Aos 26 anos, durante um voo de Boston para Atenas, Angeliki Asimaki percebeu que algo estava errado com a visão do olho direito. Ela pensou que fosse um problema na lente de contato, e ignorou os sintomas. Porém, menos de 24 horas depois, o lado direito do dela corpo ficou paralisado.
No hospital, veio o diagnóstico: ela havia sofrido um acidente vascular cerebral (AVC). O AVC acontece quando há interrupção ou rompimento de um vaso sanguíneo no cérebro, impedindo que o oxigênio chegue adequadamente às células.
No caso dela, houve rompimento de um vaso cerebral. Angeliki se recuperou parcialmente e conseguiu recuperar cerca de 75% da visão afetada. Mas a causa do AVC não ficou totalmente esclarecida naquele momento.
Angeliki foi diagnosticada aos 15 anos com um bloqueio cardíaco completo intermitente — um problema elétrico que impede que os sinais que controlam os batimentos circulem corretamente. A jovem chegava a desmaiar até seis vezes por dia e, para corrigir o quadro, foi implementado um marca-passo.
Em 2009, quando ela completou 29 anos, durante uma cirurgia para a troca do marca-passo, os médicos encontraram um problema estrutural no coração que explicava o AVC: um defeito do septo atrial (ASD) — um buraco entre as duas câmaras superiores do órgão.
Esse tipo de abertura pode permitir a passagem anormal de sangue entre as câmaras e, em alguns casos, facilitar a formação ou migração de coágulos que chegam ao cérebro.
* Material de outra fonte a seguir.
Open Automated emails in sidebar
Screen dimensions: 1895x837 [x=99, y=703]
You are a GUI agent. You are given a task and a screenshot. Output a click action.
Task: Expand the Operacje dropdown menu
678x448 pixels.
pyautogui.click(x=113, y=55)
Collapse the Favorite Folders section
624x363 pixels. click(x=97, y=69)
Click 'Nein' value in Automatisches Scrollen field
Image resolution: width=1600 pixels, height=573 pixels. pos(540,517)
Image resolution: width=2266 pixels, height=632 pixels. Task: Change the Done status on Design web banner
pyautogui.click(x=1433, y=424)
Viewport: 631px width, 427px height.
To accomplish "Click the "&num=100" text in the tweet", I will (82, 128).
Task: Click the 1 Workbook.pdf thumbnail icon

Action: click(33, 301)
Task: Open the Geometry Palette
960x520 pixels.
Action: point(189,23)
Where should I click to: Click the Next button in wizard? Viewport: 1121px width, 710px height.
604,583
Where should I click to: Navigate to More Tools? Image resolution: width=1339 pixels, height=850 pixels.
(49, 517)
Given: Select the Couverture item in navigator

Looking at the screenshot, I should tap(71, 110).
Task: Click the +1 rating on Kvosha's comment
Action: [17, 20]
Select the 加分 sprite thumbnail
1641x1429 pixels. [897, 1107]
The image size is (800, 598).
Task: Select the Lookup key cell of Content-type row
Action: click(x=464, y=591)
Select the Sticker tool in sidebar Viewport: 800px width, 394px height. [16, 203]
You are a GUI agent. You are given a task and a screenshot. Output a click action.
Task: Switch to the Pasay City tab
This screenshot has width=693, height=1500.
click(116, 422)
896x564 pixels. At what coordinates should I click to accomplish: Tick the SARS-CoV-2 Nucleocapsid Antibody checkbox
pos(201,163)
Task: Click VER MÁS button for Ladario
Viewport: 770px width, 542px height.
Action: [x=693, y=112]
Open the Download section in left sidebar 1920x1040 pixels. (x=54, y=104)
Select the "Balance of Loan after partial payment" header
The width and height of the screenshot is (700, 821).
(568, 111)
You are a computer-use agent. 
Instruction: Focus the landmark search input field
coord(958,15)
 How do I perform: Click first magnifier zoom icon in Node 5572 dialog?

Após a descoberta, Angeliki passou por cirurgia cardíaca aberta para corrigir o defeito.
Sintomas de AVC que exigem ação imediata
- Fraqueza.
- Dificuldade para mover um lado do corpo.
- Boca torta.
- Fala enrolada.
- Dificuldade para encontrar palavras.
- Tontura.
- Alteração de equilíbrio
- Perda parcial da visão.
Da paciente a pesquisadora
O susto serviu de combustível para Angeliki, que decidiu se tornar pesquisadora médica. Ela fez doutorado em medicina cardiovascular na University College London, trabalhou no Harvard Medical School e hoje atua como pesquisadora no City St George’s, University of London.

Parte de suas pesquisas é financiada pela British Heart Foundation (BHF). Entre os projetos, está o desenvolvimento de um teste simples com cotonete na bochecha para ajudar na identificação precoce de doenças cardíacas.
A história de Angeliki reforça que o acidente vascular cerebral (AVC) e as doenças cardíacas não atingem apenas idosos. Embora sejam mais comuns com o avanço da idade, também podem afetar jovens — especialmente quando há condições estruturais ou elétricas do coração que passam despercebidas por anos.
O caso dela mostra a importância de investigar sintomas como desmaios frequentes, perda súbita de visão ou fraqueza em um lado do corpo. Diagnóstico e acompanhamento adequados podem reduzir riscos e mudar o rumo de uma história que poderia ter terminado de forma muito diferente.